There are a few steps we can take to reduce these problems. I've seen IP to provide "serialization" from the silicon itself, taking the particular path properties to generate a unique code. Such things would make the blatant fakes less viable, but ONLY if the industry takes to more thorough validation testing.

Stopping the first issue is far more difficult. In this case, the silicon is a match with the real parts. While the manufacturing is done in countries where we have little legal rights to enforce contracts, we will be stuck with this issue, in my opinion.

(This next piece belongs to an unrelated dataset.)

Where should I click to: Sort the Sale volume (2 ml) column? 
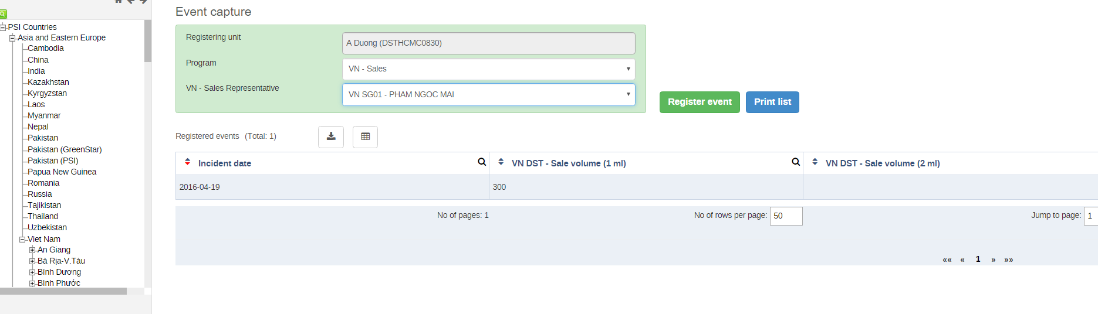[815, 162]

I think these issues are only likely to increase with time and the continued global demand for electronics. Demand will find a supply. We will all be affected as the costs to verify the chips drives up component prices and thus product prices.
Posted on October 04, 2011 at 11:29 AM
kevin I think a couple things will make this better over time:

1) consolidation in fabs - as we move to more and more advanced processes - production will be done in fewer and fewer fabs and things like overbuilding would be much more visible.

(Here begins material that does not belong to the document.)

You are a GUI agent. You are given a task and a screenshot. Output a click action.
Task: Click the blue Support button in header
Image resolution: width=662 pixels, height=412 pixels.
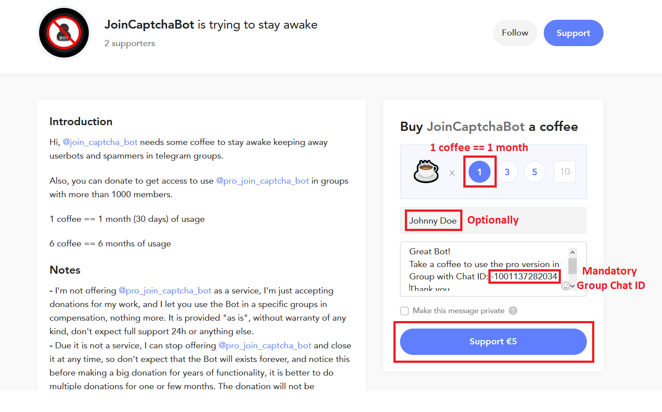click(573, 33)
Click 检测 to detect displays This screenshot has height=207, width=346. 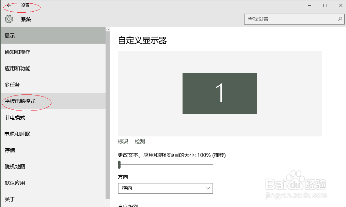140,141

2) Increased integration into large SoCs/FPGAs, etc. - if your whole design is mostly in one chip - there are fewer other parts to fake. Countermeasures can be built into the one big chip more effectively. Testing and checking become simpler.
Posted on October 04, 2011 at 3:44 PM
Seems like you always get in trouble when the decision is to try to stay with an obsolete part. Had an experience on a medical cataract surgery unit with a very obsolete microprocessor. I was leading a re-design effort and I kept advising that there was no decent supply chain for this microprocessor and we were sourcing these microprocessors from 'brokers' and other dubious suppliers. There were rumors of suppliers filling orders by removing parts from old boards. The cost implications of re-porting the software over-ruled any supply chain problems. When the design was moved to manufacturing the supply people were shocked to find how the design team was buying these components. (the product was manufactured).

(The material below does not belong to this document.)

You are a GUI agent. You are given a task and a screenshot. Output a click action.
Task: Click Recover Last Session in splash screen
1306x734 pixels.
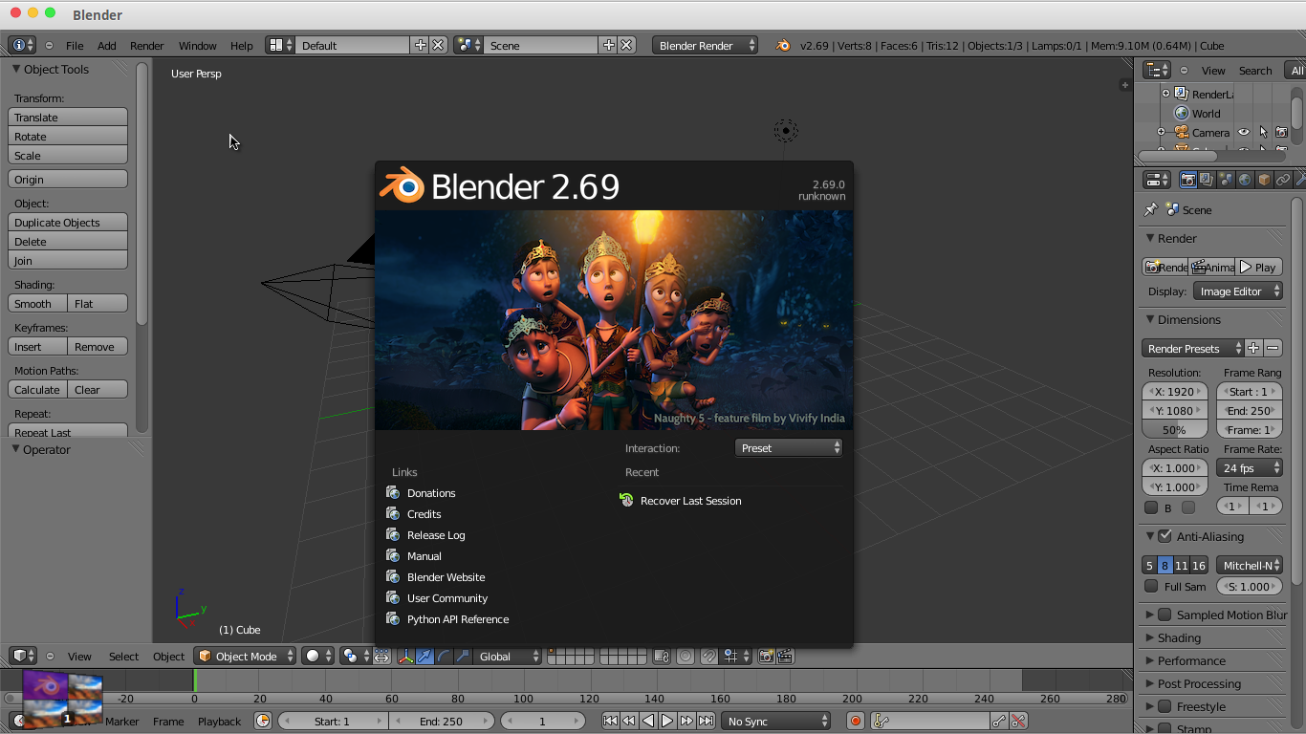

So, I don't think all potential problems are considered when the decision is to stay with obsolete components. My experience has been you are setting yourself up to be more vulnerable to shaky suppliers including counterfeit chips.
Posted on October 05, 2011 at 12:35 AM
Amelia, you missed a key part of the story. If you have the US Attorney's sentencing memo see footnote 11, and read your collogue Bruce Rayner’s story discussing how US Customs’ redaction policy may have thwarted discovery of thousands of counterfeit VisionTech shipments alone. You asked how we stop the flood of counterfeits into this country – the vast majority of which come from eWaste “recycled” mainly in China, seehttp://www.businessweek.com/go/tv/counterfeit.... There is no one silver bullet, but there are at least five steps that would go a long way to ameliorating this serious problem. First, end the Customs redaction policy (this is a long story – let me know if you want more information –essentially allow Customs’ Officers to resume sending unredacted pictures of suspect counterfeit chips to the trademark owners who are the only entities in a position to identify counterfeits). Second, continue prosecuting rogue brokers like VisionTech found through the Customs seizure process. Third, the government and companies assembling critical devices must require their contractors and their subcontractors only to purchase critical components from authorized brokers. Fourth, responsibly recycle eWaste (we need the rare earths anyway). Finally, we have to put more pressure on countries – primarily China – to crack down on these backyard “recyclers” that are supplying the dangerous counterfeits. The sample list of some of products where companies purchased counterfeits from VisionTech will curl your hair – just one, controllers for high-speed trains is frightening enough – let alone numerous critical military products. It is bad enough we have to send our military men and women in harm’s way. It is inexcusable to send them with equipment that may fail in combat because of a counterfeit chip.